§ **PROMPT**: Which of the lines below hold the word "dimensions"? Pull each of them out.

§ **EXERCISE MATERIALS**:
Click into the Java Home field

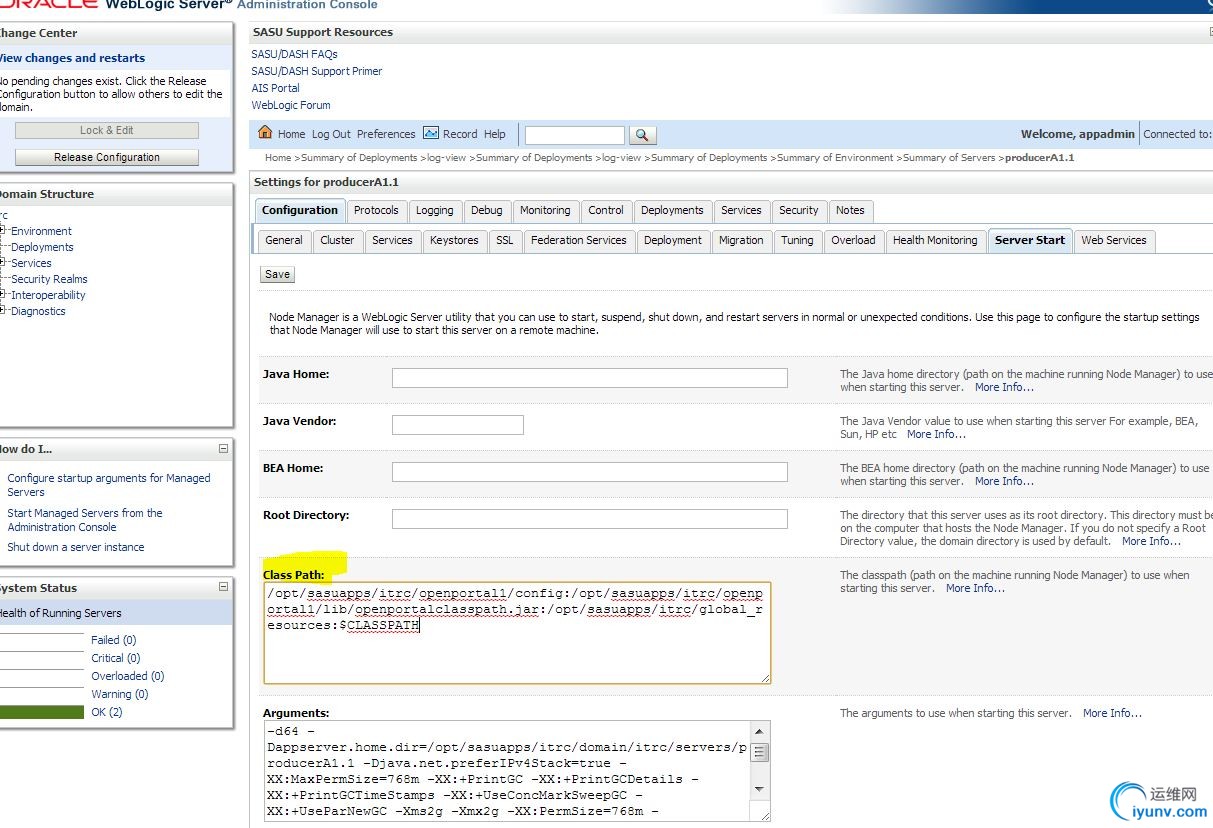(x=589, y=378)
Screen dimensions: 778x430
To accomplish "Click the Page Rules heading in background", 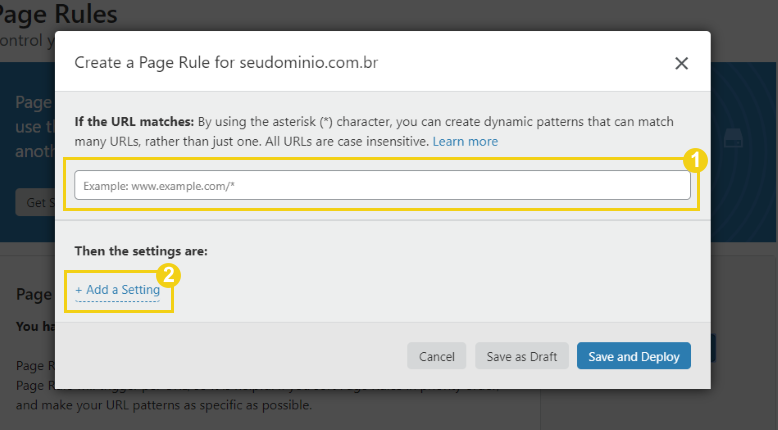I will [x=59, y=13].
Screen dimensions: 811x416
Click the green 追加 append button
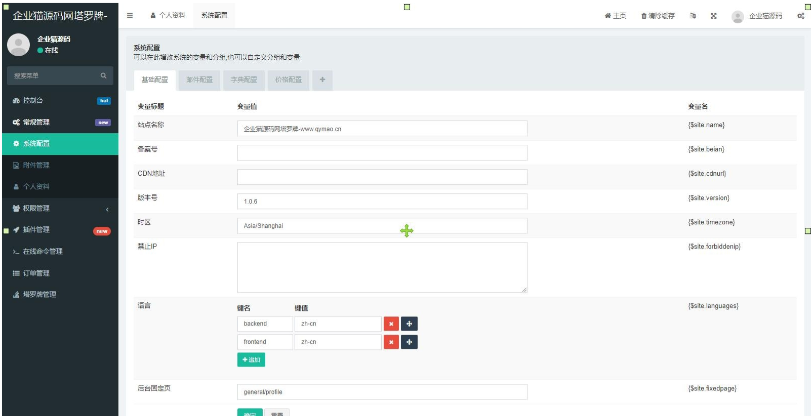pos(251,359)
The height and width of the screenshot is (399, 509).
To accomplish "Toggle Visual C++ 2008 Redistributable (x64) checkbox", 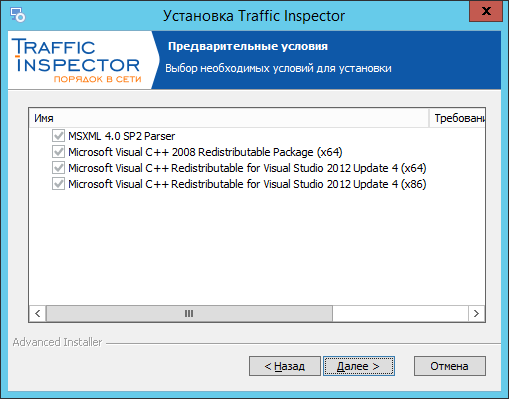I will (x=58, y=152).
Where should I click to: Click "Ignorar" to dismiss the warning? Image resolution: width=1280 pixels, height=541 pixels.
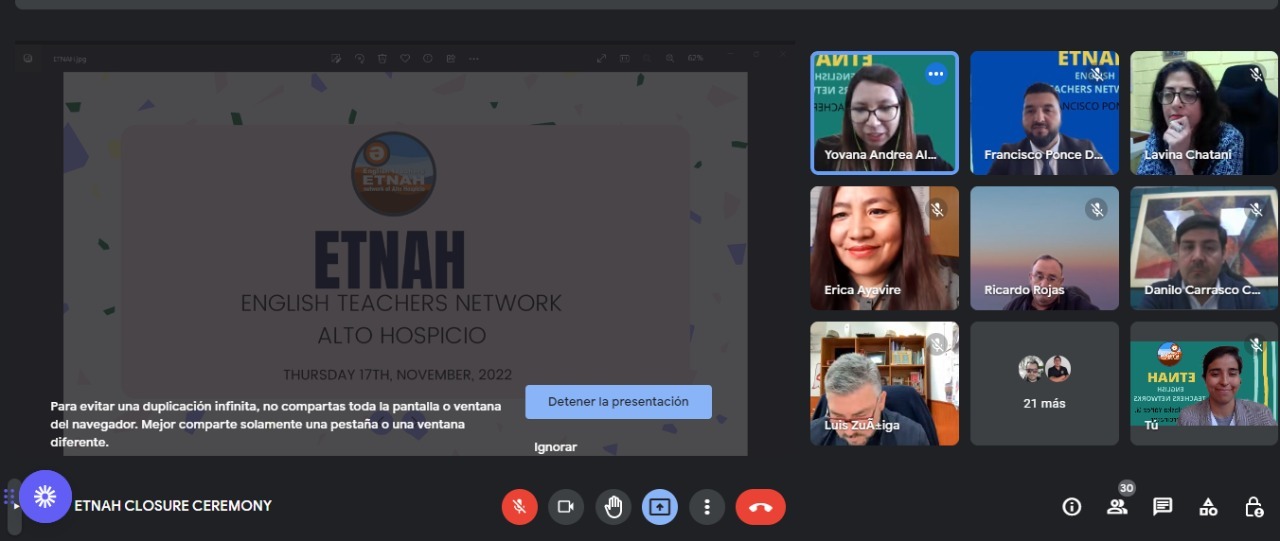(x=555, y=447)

§ **ANSWER TO THIS EXERCISE**:
Screen dimensions: 778x430
Screen dimensions: 811x416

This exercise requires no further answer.